潜熱とは?
潜熱とは、融解・凝固・沸騰・凝縮といった相変化のときに、物質が温度を一定に保ったまま吸収または放出するエネルギーのことです。温度を変化させる「顕熱」とは異なり、潜熱はすべて物質内部の分子結合の組み換えに使われます。この計算ツールでは、シンプルな関係式 \(Q = m \times L\) を用いて、相変化に必要な総エネルギーを求めます。
このツールの使い方
物質の質量をキログラム(kg)で、比潜熱をキログラムあたりのジュール(J/kg)で入力してください。この2つを掛け合わせることで、総熱量 \(Q\) がジュール単位で算出され、見やすいようにキロジュール(kJ)にも換算されます。融解・凝固を扱う場合は融解潜熱を、沸騰・凝縮を扱う場合は蒸発潜熱を使いましょう。
計算式の解説
用いる式は次のとおりです。
$$Q = \text{Mass (kg)} \times \text{Specific Latent Heat (J/kg)}$$\(Q\) は熱量(ジュール/J)、\(m\) は質量(キログラム/kg)、\(L\) は比潜熱(J/kg)を表します。代表的な参考値として、水の融解潜熱は約 334,000 J/kg、水の蒸発潜熱は約 2,260,000 J/kg です。
計算例
0 °C の氷 2 kg を融かすには、どれだけのエネルギーが必要でしょうか。\(L = 334{,}000\ \text{J/kg}\) を使うと、
$$Q = 2 \times 334{,}000 = 668{,}000\ \text{J}$$すなわち 668 kJ となります。
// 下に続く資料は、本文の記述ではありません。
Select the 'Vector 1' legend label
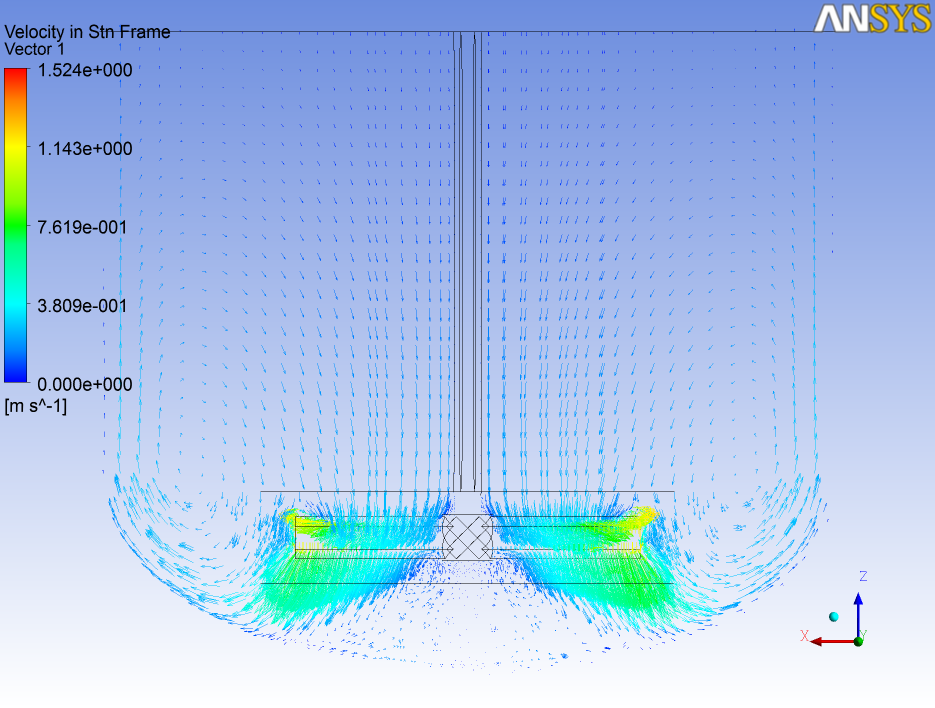Viewport: 935px width, 708px height. 34,48
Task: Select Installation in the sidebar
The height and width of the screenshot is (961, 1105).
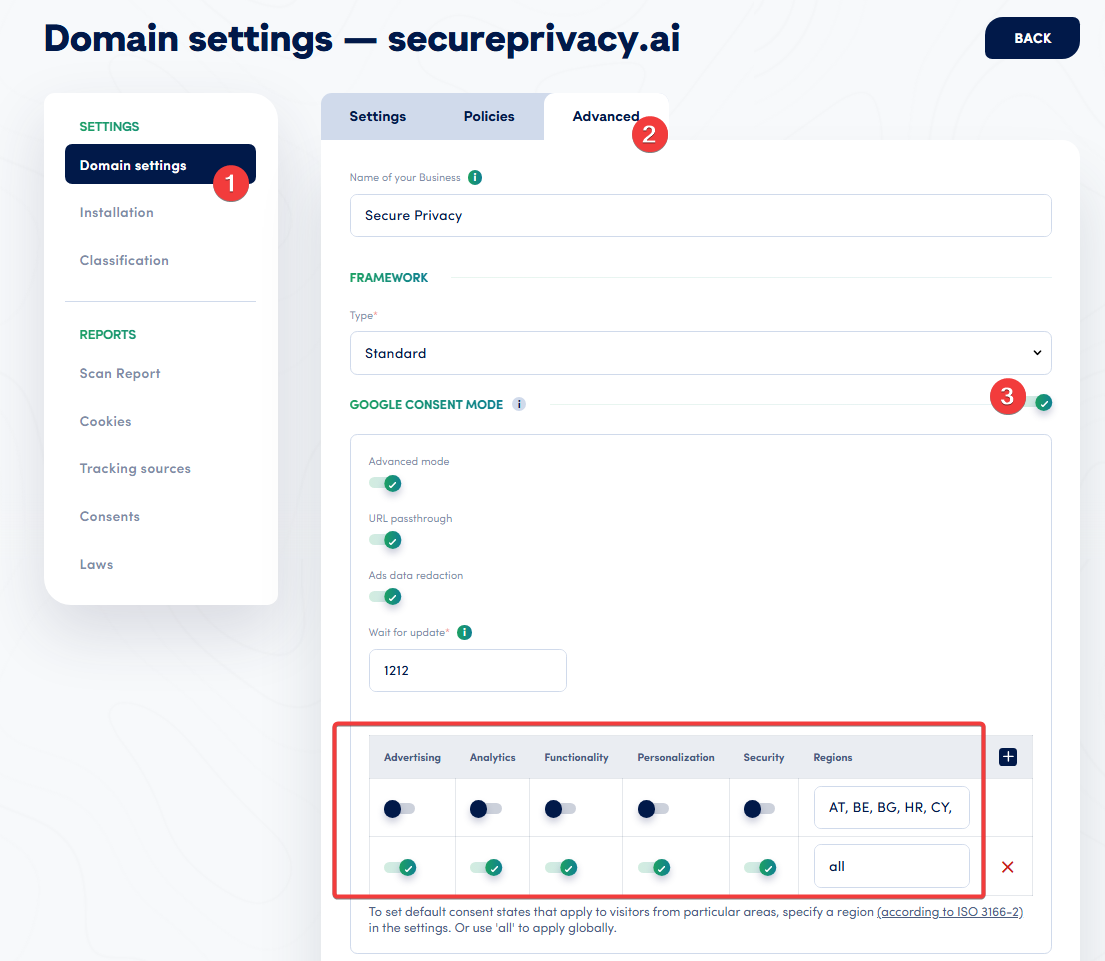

これは、氷を固体の状態に保っている結合を切り離すために必要なエネルギーであり、この間、温度は上昇しません。
よくある質問
潜熱と顕熱の違いは何ですか? 潜熱は温度を一定に保ったまま相を変化させるエネルギーで、顕熱は相変化を伴わずに温度を変化させるエネルギーです。
どの単位を使えばよいですか? 質量をキログラム、比潜熱を J/kg で入力すると、答えはジュール単位で得られます。\(L\) の値が kJ/kg の場合は 1000 を掛けてください。
どんな物質でも使えますか? はい。対象の物質に合った正しい比潜熱(融解潜熱または蒸発潜熱)を入力すれば、どんな物質にも使えます。